### EXCERPTED TEXT
------------------------------------------------------------------------

Another installation of Millwright’s Social Club, in conjunction with The Wise Old Dog, will take place on Wednesday November 14 from 6-7:30pm. The “casual night of food and drink in the loft” will feature Skurnik Wines by Sandhi. It is $50 per person.
ROÌA in New Haven hosts a Seasonal Game Dinner at with Guest Chef Diego Moya (from Hemlock and Casa Mono in NYC) on November 16. The 4 Course Tasting Menu is $65 per person (wine pairing available for additional cost). Join them for an exquisite 4 course tasting menu featuring delicious game preparations and local fall vegetables!
Ann's Place hosts its 16th Annual Festival of Trees from November 16-18. It kicks off with the Taps & Trees Craft Beer Fest on Friday, November 16 from 6:30-10:30pm. Ann's Place is a nonprofit agency that provides free support services for cancer patients and their families in Connecticut and the surrounding Hudson Valley. http://www.annsplacefestivaloftrees.org/2018-taps-trees-brewers
Max Downtown in Hartford hosts a Rhone wine dinner on Friday November 16 from 6:30-9pm. The evening will feature the wines of Chateau La Nerthe and Jean-Luc Colombo. Check out the menu on their website.
The Westport Farmers’ Market invites friends and families to the biggest opening-day market party of the year on Saturday, November 17th from 10 am to 2 pm at Gilbertie’s Herbs and Garden Center. Join them for lawn games, pumpkin bowling, and fairy house-making. Dough Girls, Knot Norm's, Happa and Melt Mobile food trucks will set up outside the garden center for adults and children alike, while adult beverages from local breweries and non-alcoholic craft brew from one of our newest vendors, Athletic Brewing Company, will flow. www.westportfarmersmarket.com,
Brick Walk Tavern is now open in Fairfield! It boasts multiple dining rooms, an expansive bar, and even a private chef’s table for tailored events. The menu is a snapshot of Chef Snyder’s cooking prowess throughout the years. Brick Walk Tavern’s beverage program is just as bold and creative as the menu. It is open 7 days for dinner (lunch and brunch starting soon!). www.brickwalktavern.com
Chef Luke Venner and Elm restaurant have been recently nominated for awards in two categories by the CT Restaurant Association for 2018: Best Chef and Best Restaurant. Designed to recognize exceptional talent, the CRA Annual Awards have become one of the most prestigious accolades presented to restaurant, food, and beverage industry members throughout Connecticut. Winners will be announced on Dec. 3rd; voting is taking place now and open to the public: http://www.ctrestaurant.org/award-winners--finalists.html
The New Canaan Artisan's Holiday Boutique will take place Saturday November 17 at the Roger Sherman Inn. Don't forget to make your dinner reservation early for the preview on Friday November 16 from 6-8:00pm.

------------------------------------------------------------------------

### INFORMATION SHOWN
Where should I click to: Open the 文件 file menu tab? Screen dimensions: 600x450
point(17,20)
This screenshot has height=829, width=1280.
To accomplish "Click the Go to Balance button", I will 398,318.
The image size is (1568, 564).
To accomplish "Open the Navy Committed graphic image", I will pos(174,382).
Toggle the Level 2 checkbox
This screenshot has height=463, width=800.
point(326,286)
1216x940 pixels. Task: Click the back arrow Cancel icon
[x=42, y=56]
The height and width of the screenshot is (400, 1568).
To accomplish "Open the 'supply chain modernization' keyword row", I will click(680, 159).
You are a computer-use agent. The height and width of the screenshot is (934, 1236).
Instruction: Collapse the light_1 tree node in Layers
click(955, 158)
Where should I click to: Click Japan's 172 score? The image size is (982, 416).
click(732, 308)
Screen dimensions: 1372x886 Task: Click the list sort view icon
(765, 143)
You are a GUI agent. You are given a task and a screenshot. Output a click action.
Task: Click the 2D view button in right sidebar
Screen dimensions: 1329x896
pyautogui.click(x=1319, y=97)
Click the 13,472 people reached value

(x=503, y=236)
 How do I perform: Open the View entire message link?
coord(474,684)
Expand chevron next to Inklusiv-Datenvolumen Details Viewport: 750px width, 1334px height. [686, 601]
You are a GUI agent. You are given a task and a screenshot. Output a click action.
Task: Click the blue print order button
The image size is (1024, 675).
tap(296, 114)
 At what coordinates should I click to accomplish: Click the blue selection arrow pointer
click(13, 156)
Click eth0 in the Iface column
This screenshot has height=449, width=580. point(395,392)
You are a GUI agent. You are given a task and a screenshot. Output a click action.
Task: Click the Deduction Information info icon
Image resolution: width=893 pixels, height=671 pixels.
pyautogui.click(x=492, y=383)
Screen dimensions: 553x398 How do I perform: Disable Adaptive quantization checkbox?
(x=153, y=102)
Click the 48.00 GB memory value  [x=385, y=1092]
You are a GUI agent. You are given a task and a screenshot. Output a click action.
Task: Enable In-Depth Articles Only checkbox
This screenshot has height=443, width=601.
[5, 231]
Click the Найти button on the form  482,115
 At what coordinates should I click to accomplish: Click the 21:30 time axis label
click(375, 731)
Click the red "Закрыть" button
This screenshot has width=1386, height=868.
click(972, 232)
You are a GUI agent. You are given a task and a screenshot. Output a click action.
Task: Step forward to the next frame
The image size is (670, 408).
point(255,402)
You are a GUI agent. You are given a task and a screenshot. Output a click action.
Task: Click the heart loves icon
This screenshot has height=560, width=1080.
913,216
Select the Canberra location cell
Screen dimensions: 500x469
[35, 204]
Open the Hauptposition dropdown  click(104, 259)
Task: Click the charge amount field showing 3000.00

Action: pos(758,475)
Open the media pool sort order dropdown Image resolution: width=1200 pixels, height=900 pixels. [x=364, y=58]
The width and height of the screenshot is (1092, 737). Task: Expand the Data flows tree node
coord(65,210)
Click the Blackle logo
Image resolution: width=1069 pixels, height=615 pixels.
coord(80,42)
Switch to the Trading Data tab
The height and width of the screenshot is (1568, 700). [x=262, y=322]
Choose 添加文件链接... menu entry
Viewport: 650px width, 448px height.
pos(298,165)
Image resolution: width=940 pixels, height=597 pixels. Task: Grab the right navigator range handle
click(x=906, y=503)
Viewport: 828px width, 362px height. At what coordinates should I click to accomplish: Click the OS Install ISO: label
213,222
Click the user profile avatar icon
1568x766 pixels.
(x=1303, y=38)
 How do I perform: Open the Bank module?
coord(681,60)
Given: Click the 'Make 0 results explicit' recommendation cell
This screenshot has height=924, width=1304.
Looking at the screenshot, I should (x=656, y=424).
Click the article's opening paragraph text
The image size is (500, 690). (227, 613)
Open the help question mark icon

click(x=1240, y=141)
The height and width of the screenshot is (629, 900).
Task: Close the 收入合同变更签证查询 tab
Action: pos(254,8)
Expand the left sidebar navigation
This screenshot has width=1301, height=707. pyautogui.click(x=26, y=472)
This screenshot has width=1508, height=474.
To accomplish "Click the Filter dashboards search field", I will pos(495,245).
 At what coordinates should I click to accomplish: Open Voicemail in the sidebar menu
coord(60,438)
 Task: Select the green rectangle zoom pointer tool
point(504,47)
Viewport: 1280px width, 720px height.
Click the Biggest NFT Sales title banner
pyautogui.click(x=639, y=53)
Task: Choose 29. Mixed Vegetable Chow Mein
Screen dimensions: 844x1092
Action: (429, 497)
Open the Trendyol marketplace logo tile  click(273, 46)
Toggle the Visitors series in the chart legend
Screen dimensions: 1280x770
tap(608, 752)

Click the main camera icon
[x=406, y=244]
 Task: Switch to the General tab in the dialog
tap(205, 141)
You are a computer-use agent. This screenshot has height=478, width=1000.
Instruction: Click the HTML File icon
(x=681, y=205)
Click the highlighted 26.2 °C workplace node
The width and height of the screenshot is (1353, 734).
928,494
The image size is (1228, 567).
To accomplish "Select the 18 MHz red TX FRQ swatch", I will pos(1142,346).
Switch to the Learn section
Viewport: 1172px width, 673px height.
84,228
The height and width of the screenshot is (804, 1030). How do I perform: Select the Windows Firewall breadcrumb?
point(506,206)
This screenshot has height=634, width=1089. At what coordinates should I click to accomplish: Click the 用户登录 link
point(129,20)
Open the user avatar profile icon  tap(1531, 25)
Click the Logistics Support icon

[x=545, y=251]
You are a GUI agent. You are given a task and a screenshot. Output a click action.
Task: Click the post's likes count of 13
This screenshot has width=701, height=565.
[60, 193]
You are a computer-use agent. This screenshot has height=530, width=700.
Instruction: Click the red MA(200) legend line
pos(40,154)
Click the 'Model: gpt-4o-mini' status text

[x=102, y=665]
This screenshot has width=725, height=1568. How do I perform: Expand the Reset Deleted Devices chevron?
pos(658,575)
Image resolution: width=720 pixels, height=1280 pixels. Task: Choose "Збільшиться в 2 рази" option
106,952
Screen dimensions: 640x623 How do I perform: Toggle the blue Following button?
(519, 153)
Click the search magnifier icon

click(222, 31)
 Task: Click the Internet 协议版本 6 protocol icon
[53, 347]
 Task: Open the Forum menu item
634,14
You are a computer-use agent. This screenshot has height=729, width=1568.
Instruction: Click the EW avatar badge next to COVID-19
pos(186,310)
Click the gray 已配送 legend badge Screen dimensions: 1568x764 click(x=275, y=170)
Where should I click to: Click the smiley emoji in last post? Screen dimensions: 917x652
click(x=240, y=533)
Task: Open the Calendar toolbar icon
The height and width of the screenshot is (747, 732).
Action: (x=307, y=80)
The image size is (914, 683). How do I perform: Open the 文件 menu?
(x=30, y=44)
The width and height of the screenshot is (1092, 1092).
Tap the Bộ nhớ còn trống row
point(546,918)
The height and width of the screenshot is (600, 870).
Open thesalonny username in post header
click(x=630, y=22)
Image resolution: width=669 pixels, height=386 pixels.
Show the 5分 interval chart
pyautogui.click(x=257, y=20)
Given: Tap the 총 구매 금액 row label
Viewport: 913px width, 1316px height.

------------------------------------------------------------------------

### YOUR GOAL
In the Connecticut food events roundup, how much does the 4 Course Tasting Menu at ROÌA's Seasonal Game Dinner cost per person? Nothing here depends on the records.

### OUTPUT BELOW
$65 per person, with wine pairing available for an additional cost.